Just compile everything statically into your project. No tricks necessary, except that the code needs to be complied in C++11 mode. Tested with GCC 4.7.2 and VC++2012. No unicode support under VC++ though.
How to use?
The Parser object's interface is pretty much like that of the reference implementation, so if you can use that, you're good to go. There is also a SimpleParser class included which shows you how to use the Parser class (and wraps it at the same time). Furthermore, you can check out "example.cpp" for a complete and runnable application.
Yes! Though C++ does not come with automatic unicode support such as .Net languages, I tried to also port the unicode capability. The end result is that all internal processing happens in UTF-16. This basically gives you immediate access to all codepoints in the unicode BMP. If this does not suit your needs, you can easily identify all strings in the code by searching for the macros defined in "String.h" and make changes as appropriate for you.
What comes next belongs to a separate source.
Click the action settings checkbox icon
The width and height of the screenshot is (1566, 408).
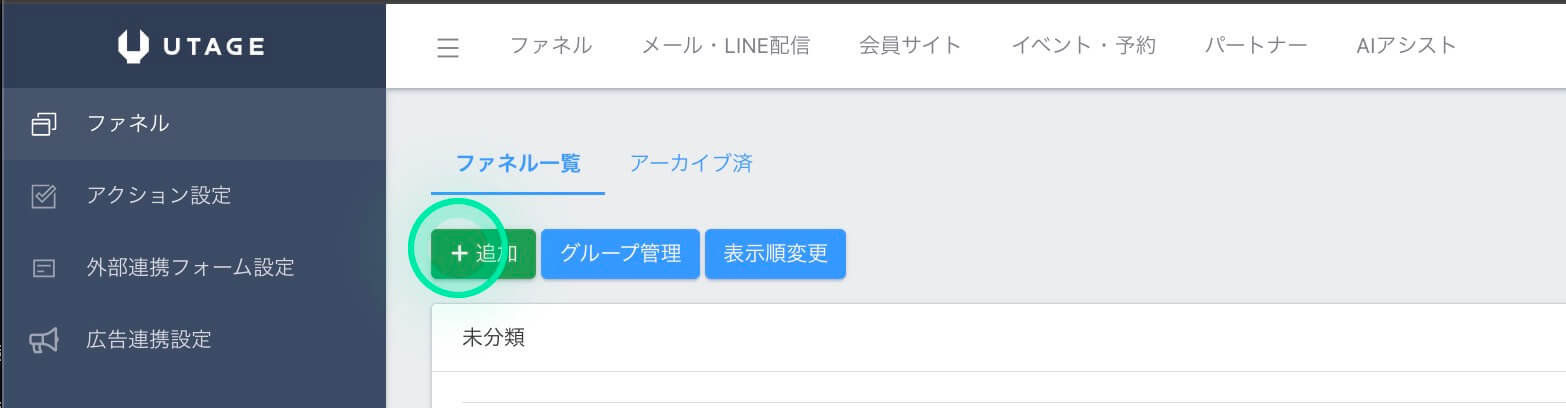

Inputting and outputting UTF-16 is a PITA, unfortunately, and most cross- platform applications use UTF-8 for that. This is why I've included UTF8-CPP, so that you can easily convert between these string representations.
Unfortunately, unicode is not supported under VC++, because its compiler lacks support for unicode string literals. You can still build a unicode version of GoldCPP with MinGW or Cygwin.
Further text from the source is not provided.